## WHAT IS BEING ASKED
Should any entry include an image, skip the image and copy the entry exactly.

[Dataset items]
########

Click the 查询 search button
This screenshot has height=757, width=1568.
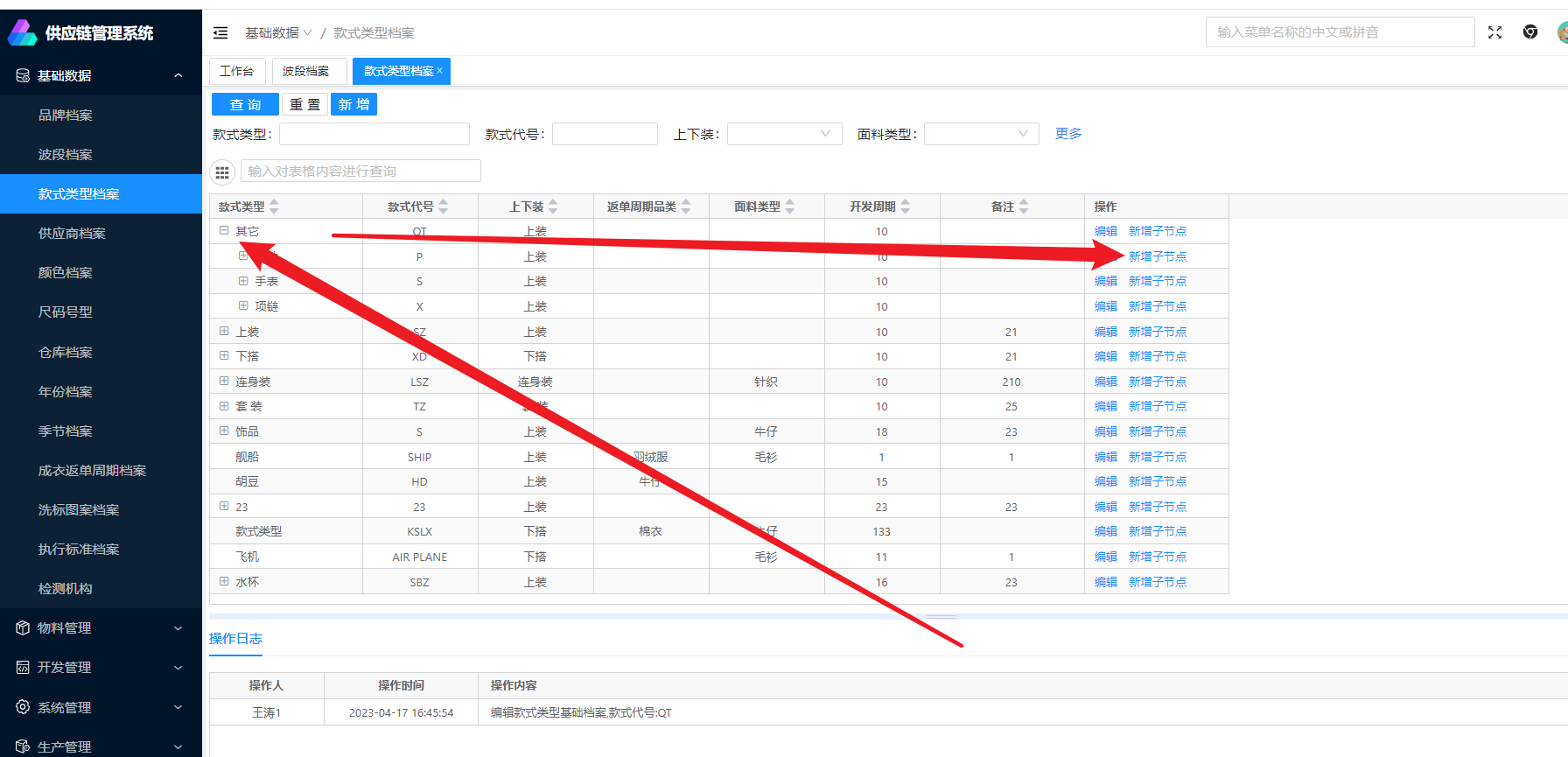pyautogui.click(x=245, y=105)
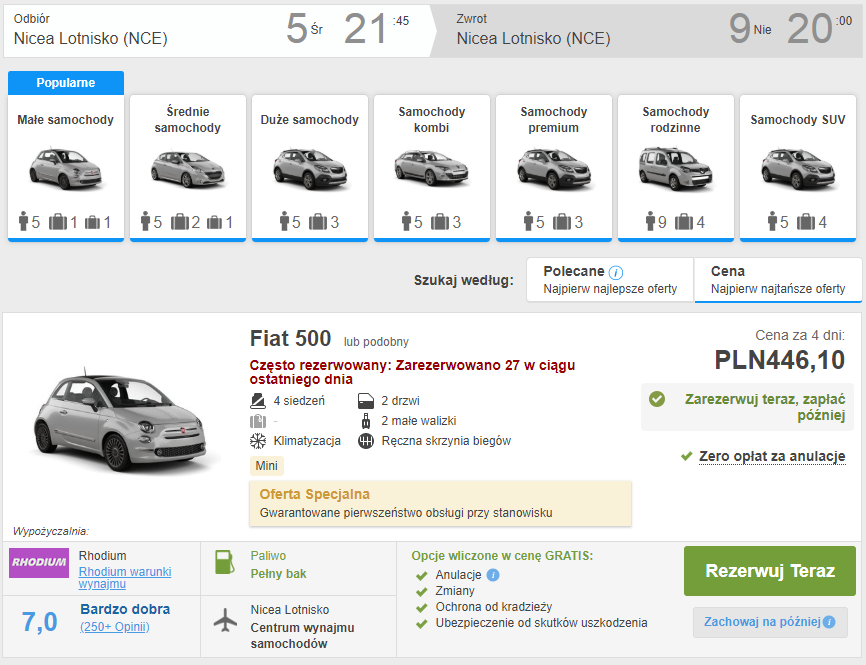866x665 pixels.
Task: Click the Zero opłat za anulacje link
Action: [x=772, y=456]
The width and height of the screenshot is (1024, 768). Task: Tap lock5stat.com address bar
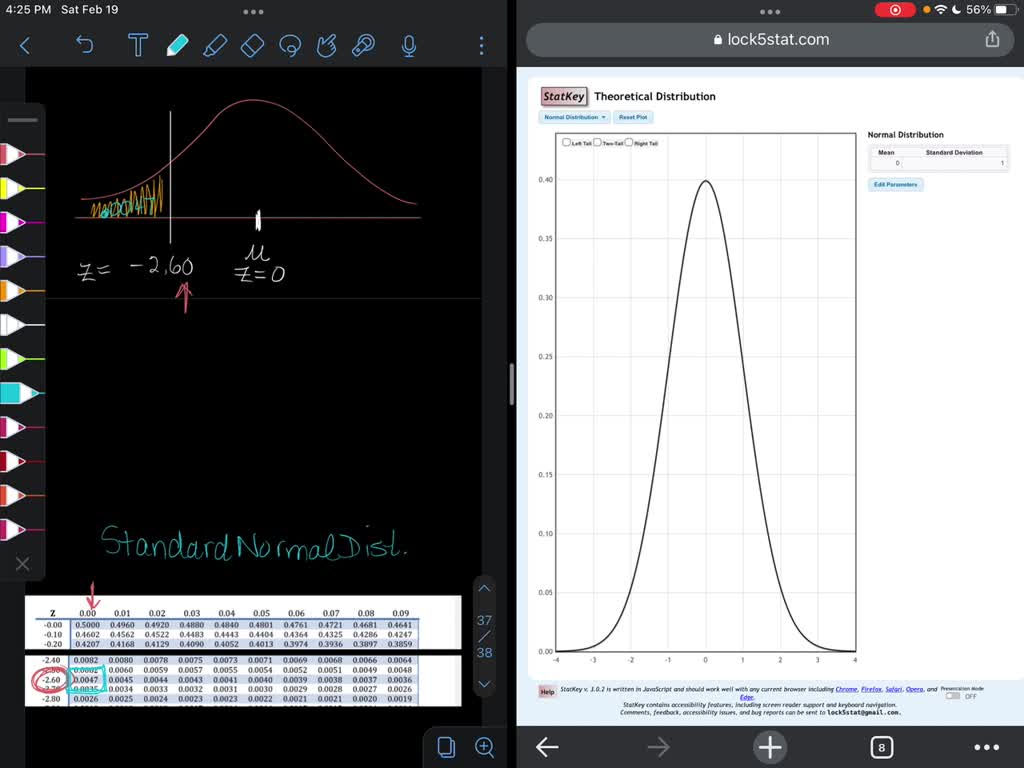(770, 39)
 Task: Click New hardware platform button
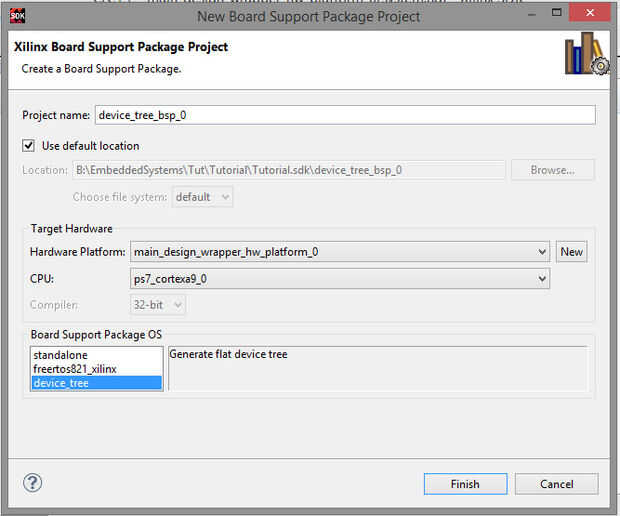pyautogui.click(x=572, y=252)
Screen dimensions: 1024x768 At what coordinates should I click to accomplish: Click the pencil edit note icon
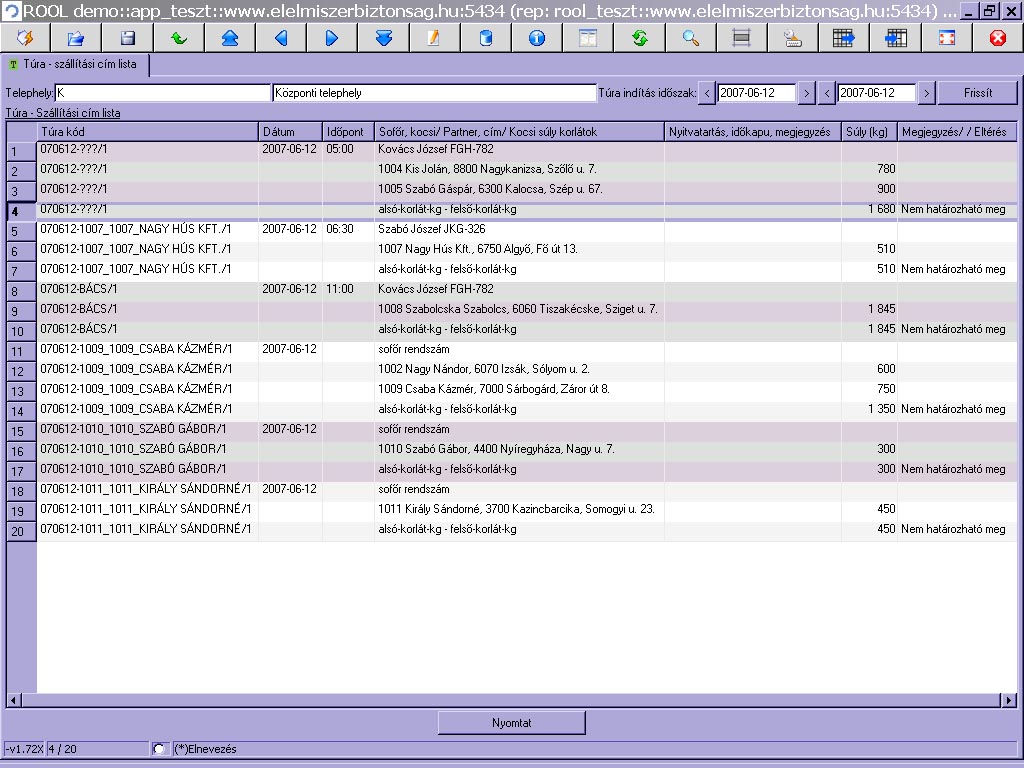coord(434,38)
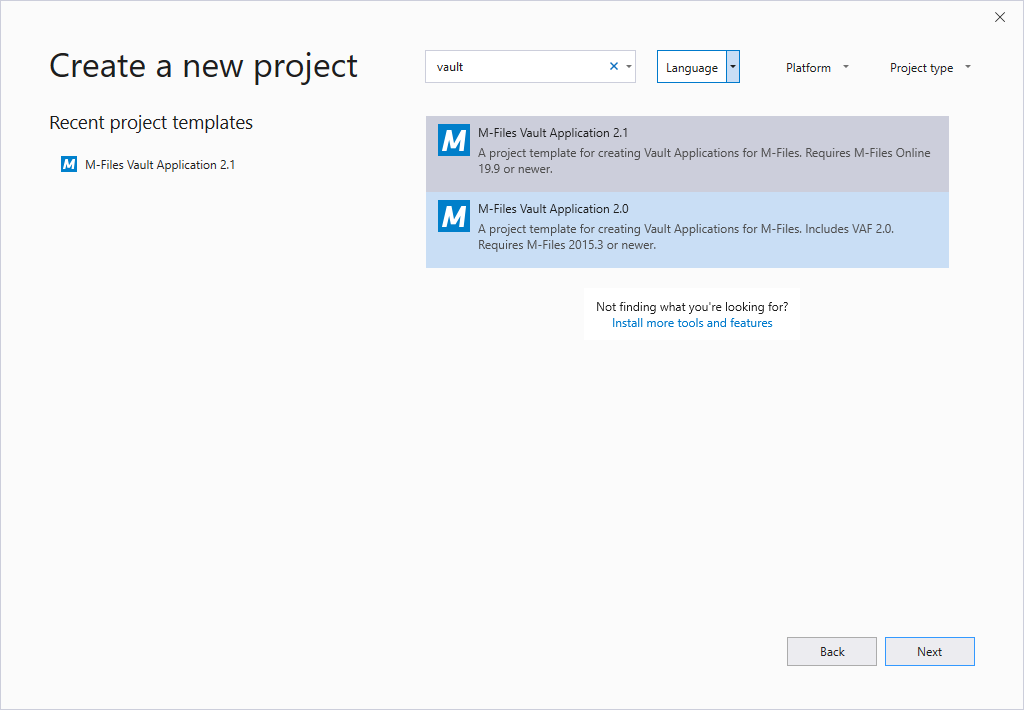Select the 'vault' search text
Screen dimensions: 1024x710
(452, 65)
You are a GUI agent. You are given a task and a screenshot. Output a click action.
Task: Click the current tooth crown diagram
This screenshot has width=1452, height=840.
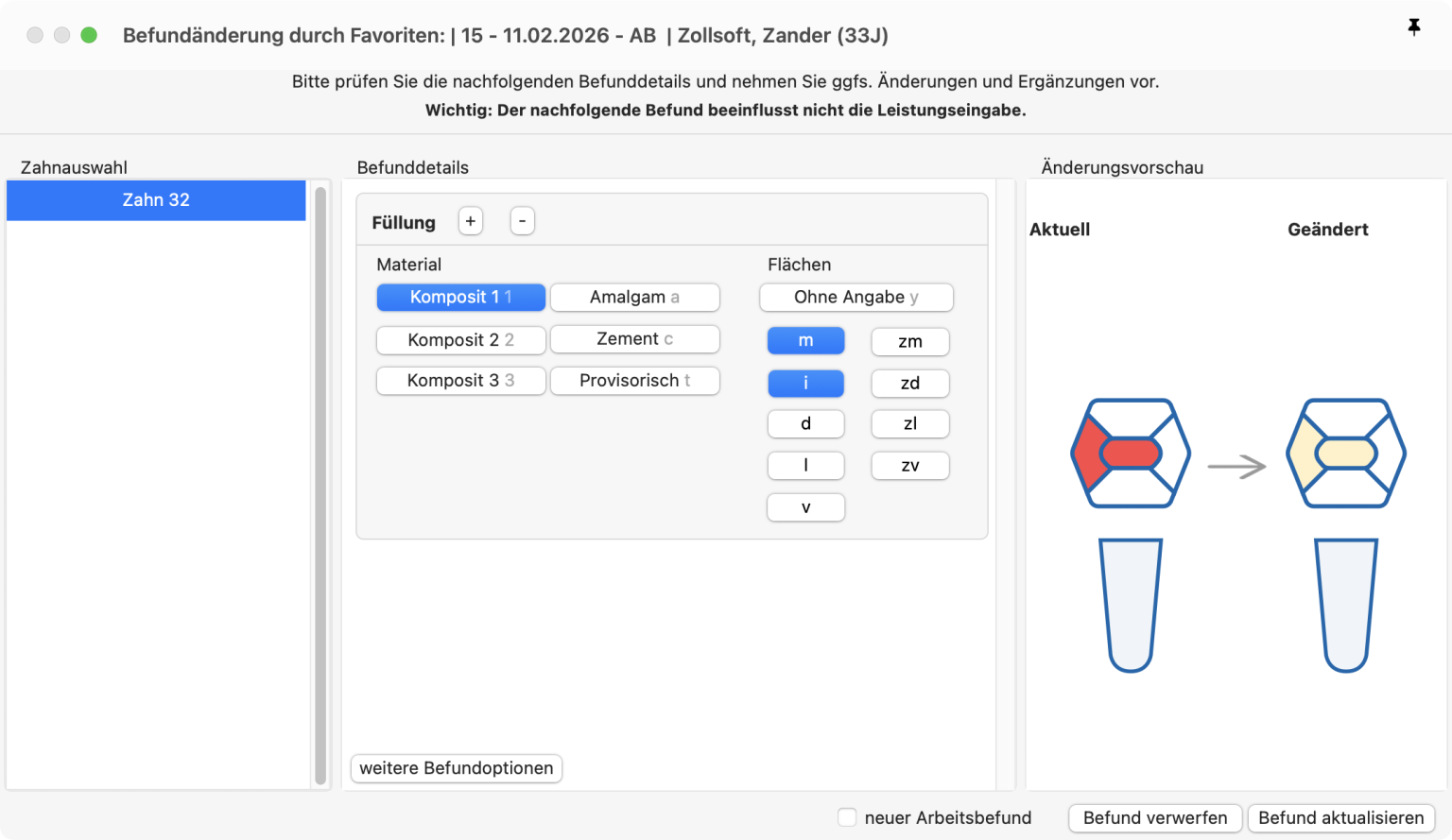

########

## EXERCISE RESPONSE
Click the 查询 search button
This screenshot has height=757, width=1568.
pyautogui.click(x=245, y=105)
866x665 pixels.
Task: Click the Zero opłat za anulacje link
Action: [x=772, y=456]
The width and height of the screenshot is (1024, 768). Task: Tap lock5stat.com address bar
(770, 39)
 Task: Click New hardware platform button
pyautogui.click(x=572, y=252)
Screen dimensions: 1024x768 At what coordinates should I click to accomplish: Click the pencil edit note icon
coord(434,38)
Select the 'vault' search text
Screen dimensions: 1024x710
(452, 65)
You are a GUI agent. You are given a task and a screenshot. Output a click action.
Task: Click the current tooth crown diagram
This screenshot has width=1452, height=840.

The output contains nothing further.